Compte tenu des difficultés logistiques et de sécurité pour se rendre sur le site d’Eau-Claire, la population d’étude a été constituée des orpailleurs en provenance d’Eau-Claire et ayant consulté au CDPS de Maripasoula.

Gestion de l’épidémie

L’alerte locale a été lancée à l’Agence régionale de la santé (ARS) de Guyane, qui a sollicité l’appui de la Cellule de l’Institut de veille sanitaire en régions Antilles-Guyane (Cire AG). Le but était de coordonner l’investigation épidémiologique, en collaboration avec les cliniciens du CHAR. Des unités d’hospitalisation ont étés dédiées à la prise en charge des cas, avec des mesures prophylactiques d’isolement « air et contact » au CDPS de Maripasoula et au CHAR, dans l’attente des résultats microbiologiques.

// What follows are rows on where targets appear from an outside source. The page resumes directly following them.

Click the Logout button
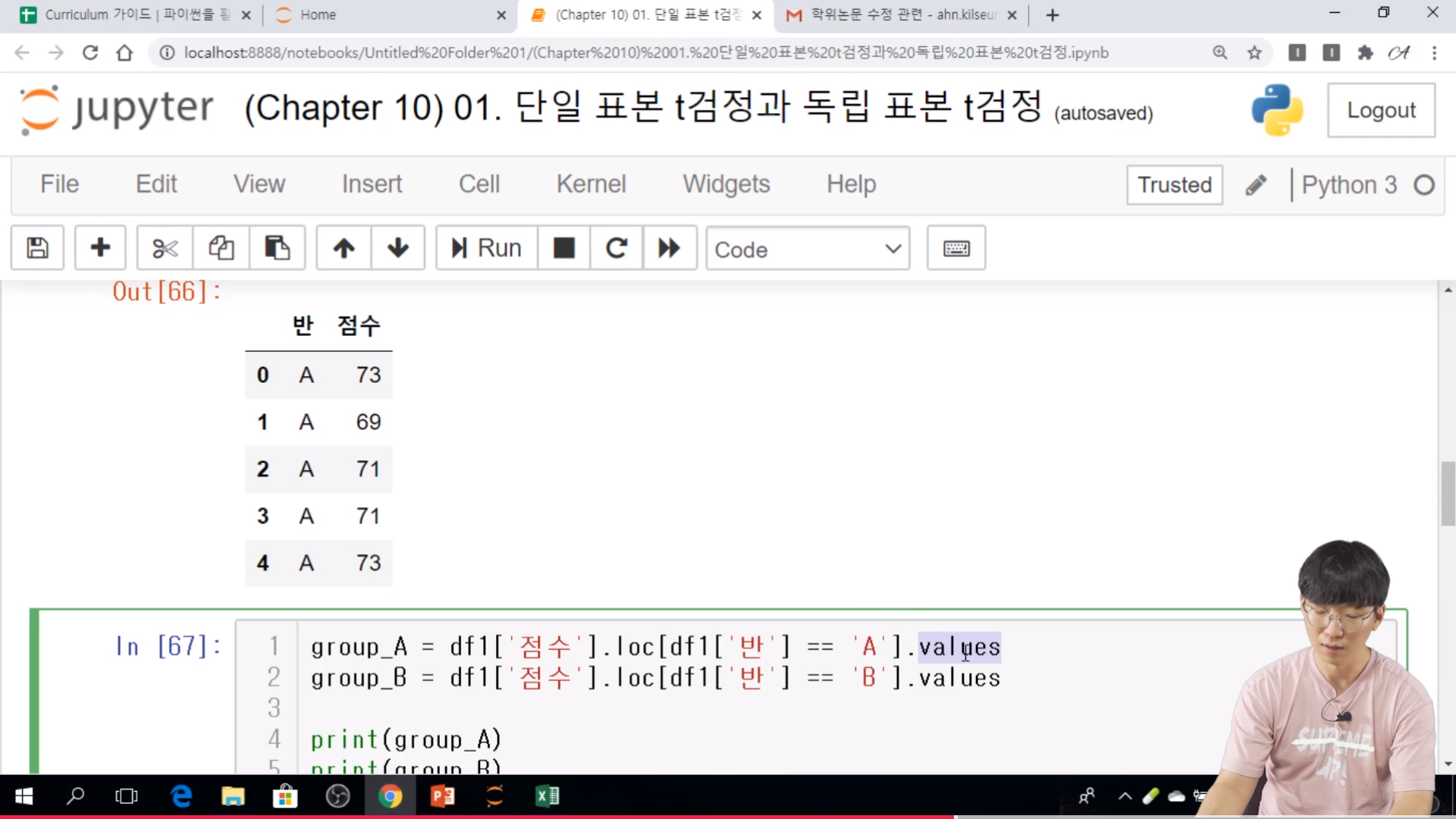 (x=1380, y=111)
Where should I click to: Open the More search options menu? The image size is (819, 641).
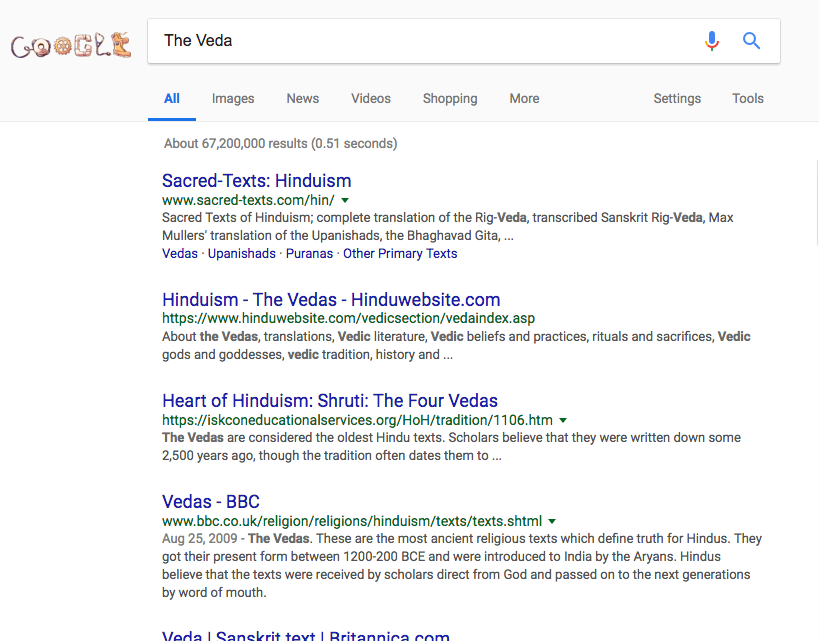pyautogui.click(x=524, y=99)
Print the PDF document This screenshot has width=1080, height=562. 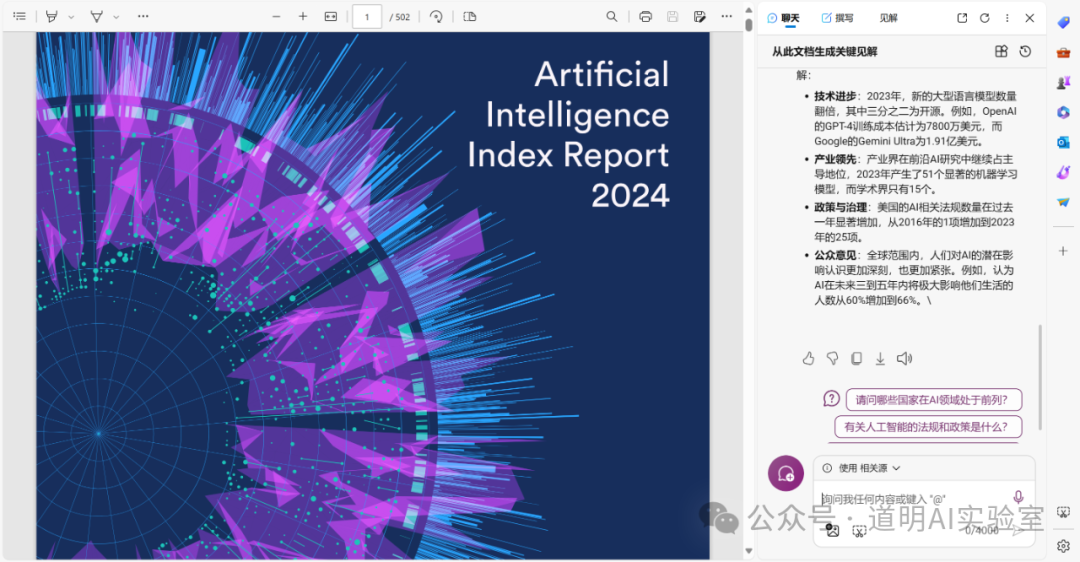(645, 16)
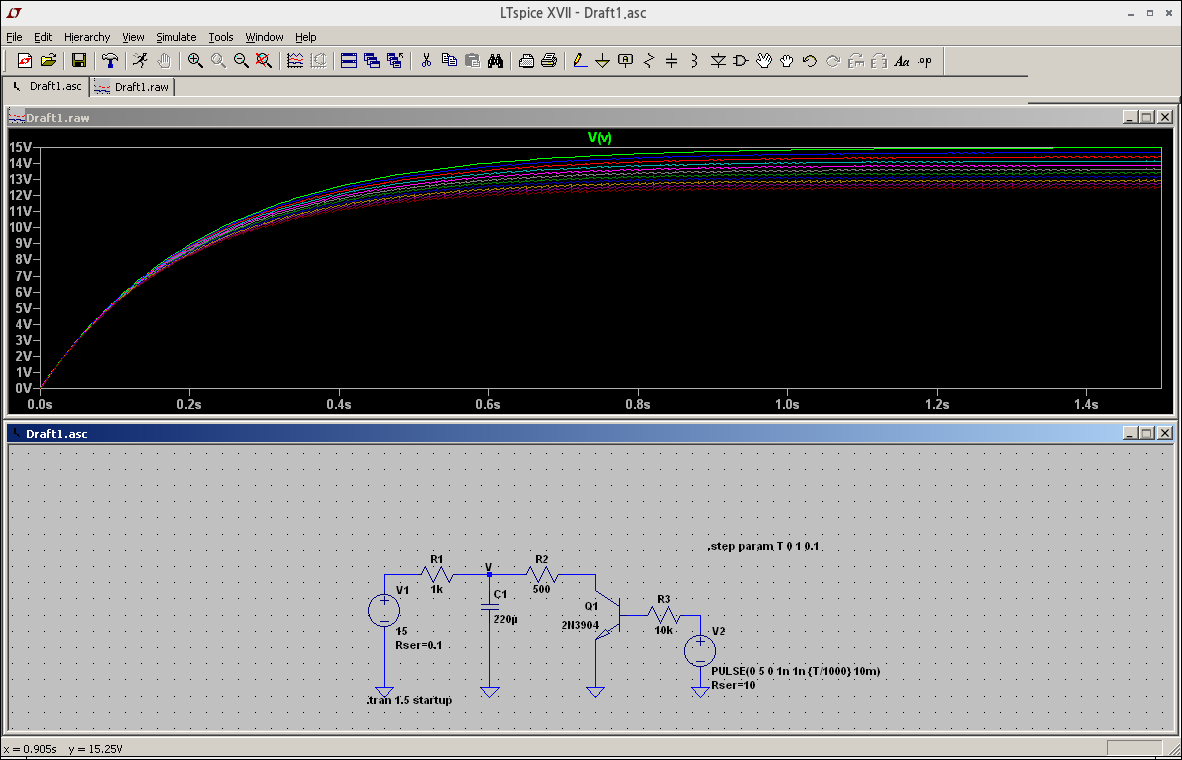Open the Simulate menu
This screenshot has height=760, width=1182.
point(176,37)
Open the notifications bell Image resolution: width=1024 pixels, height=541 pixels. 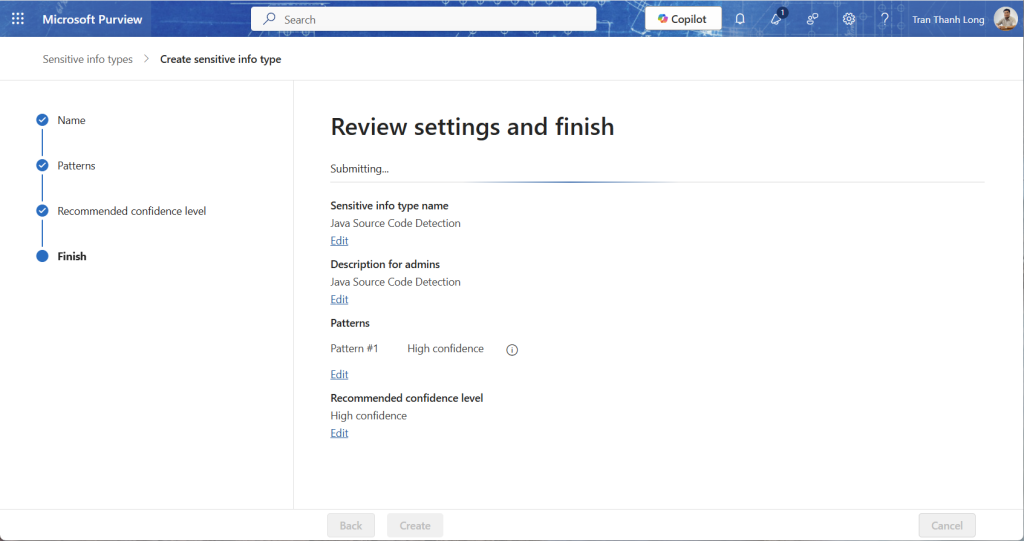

Une cellule de crise a été mise en place en urgence au CHAR afin de gérer l’évènement, composée de délégués de l’administration, du Samu, du service d’infectiologie, de la coordination des CDPS, de l’ARS, de la Cire AG, de l’Institut Pasteur de la Guyane, des Forces armées de Guyane et du Service départemental d’incendie et de secours.

Définition des cas

Les définitions suivantes ont été utilisées pour les besoins de l’investigation épidémiologique et de la prise en charge (isolement des patients) au cours de l’épidémie :

  • « cas suspect» : patient originaire du site d’orpaillage d’Eau-Claire ayant consulté au CDPS de Maripasoula et présentant une fièvre supérieure ou égale à 38,5°C, ou une notion de fièvre dans les 48 dernières heures précédant sa consultation, accompagnée :
    • de diarrhées (3 selles/jour ou plus selon la définition de l’Organisation mondiale de la santé 2)
    • et/ou de toux, ou de douleurs pharyngées ou d’écoulement nasal ;
  • « cas nécessitant un rapatriement et une hospitalisation en unité dédiée » : cas suspect présentant une oxygénodépendance et/ou des troubles métaboliques et/ou neurologiques et/ou une immunosuppression associée.

Collecte des données

Suite à l’alerte lancée le 15 mars 2013, un système de surveillance passif a été mis en place auprès du CDPS de Maripasoula. Une remontée quotidienne des données relatives au nombre de cas recensés, à leur évolution, aux besoins de renforts logistiques et médicaux ainsi qu'à la perception de la population vis-à-vis de cet événement sanitaire rapidement médiatisé, était réalisée à la cellule de crise.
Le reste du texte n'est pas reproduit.